• Per capire si fa prima a leggere il primo Volumetto

    Da un'idea venuta leggendo le svariate frasi e proverbi in rete che dispensano saggezza o simili, con una domanda per la testa che mi diceva "ma questi signori sono veramente saggi o..." il pensiero in realta' e' stato piu' articolato, complicato e anche un po' dubbioso, ma da quel pensiero e' partito tutto, ricordo che mentre facevo questi ragionamenti avevo gia' fatto quattro libricini su carta anticata con righe per la scuola elementare di quinta, perche' mi piaceva l'idea di scrivere su quelle righe, si perche' io sono sono scribacchino, non uno scrittore, uno scribacchino e questo devo essere ben chiaro, cioe' uno che scrive... letteralmente, uno che scrive per il piacere di scrivere (questo concetto lo ripeto abbastanza di frequente e me ne scuso gia' da adesso), lo scrivere cose che mi passano per la testa nel preciso momento in cui ho in mano la mia stilografica (con inchiostro rigororosamente di colore blu) e davanti il libretto sul quale voglio scrivere, senza riflettere, senza pensare (anche questo concetto lo ripeto abbastanza spesso, tanto che ho pensato di aprire un sito sul tema, ma questa e' un'altra storia), cosi' e' nata questa specie di idea, ma per la prima volta mi sono posto dei "paletti" o criteri che spiego all'inizio del primo volumetto.

  • Distanza e tempo

    La cosa che mi piace ancora a distanza di 5 anni e' la pagina bianca, quella non scritta, si perche' la scrittura (rigorosamente a mano) e' posta solo sulla pagina a destra, la pagina vuota e' stata voluta per "aggiungere" opinioni, pareri o quant'altro sulla stessa frase/proverbio a distanza di tempo, per confrontare le idee spontanee di anni passati con le idee spontanee degli anni presenti che diventeranno a loro volta passate negli anni futuri, per un continuo aggiungere e ampliare, ma senza mai cancellare gli scritti gia' fatti.

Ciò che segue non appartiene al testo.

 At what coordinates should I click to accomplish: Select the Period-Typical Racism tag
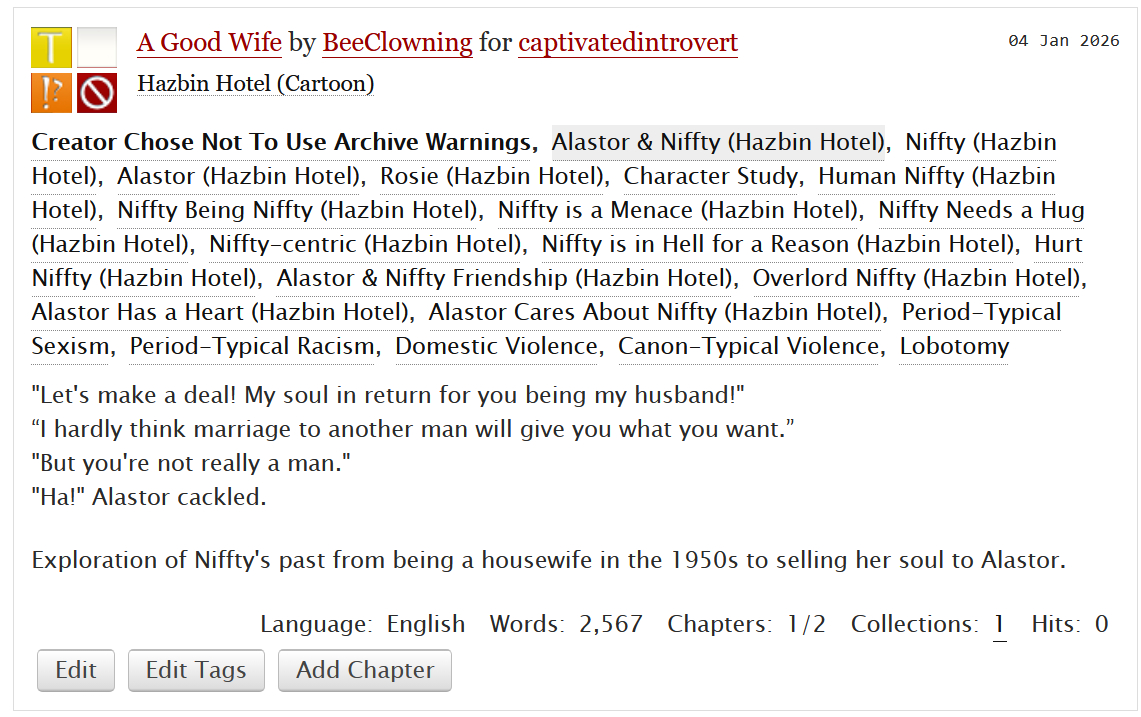pyautogui.click(x=254, y=346)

  • Ma perche'... ancora me lo chiedo

    E' in questo preciso punto di personale constatazione che mi sono detto, "perche' solo io"... ed ecco nato questo punto nella rete, fare in modo che altri, non solo io, possano scrivere su quella pagina bianca, e magari in futuro anche altre frasi sagge per altri volumetti... chissa'.

  • Quel che e' fatto e' fatto

    Ecco questo e' stato l'input per questa divulgazione nella rete dei miei quattro volumetti, con tutti i pro e i contro dovuti innanzitutto ai quattro scritti, ai miei continui ripensamenti, indecisioni e alla mia ignoranza tecnologia. Ma ormai il punto e' fissato, e l'inizio e' stato deciso, benvenuti a voi viaggiatori della rete.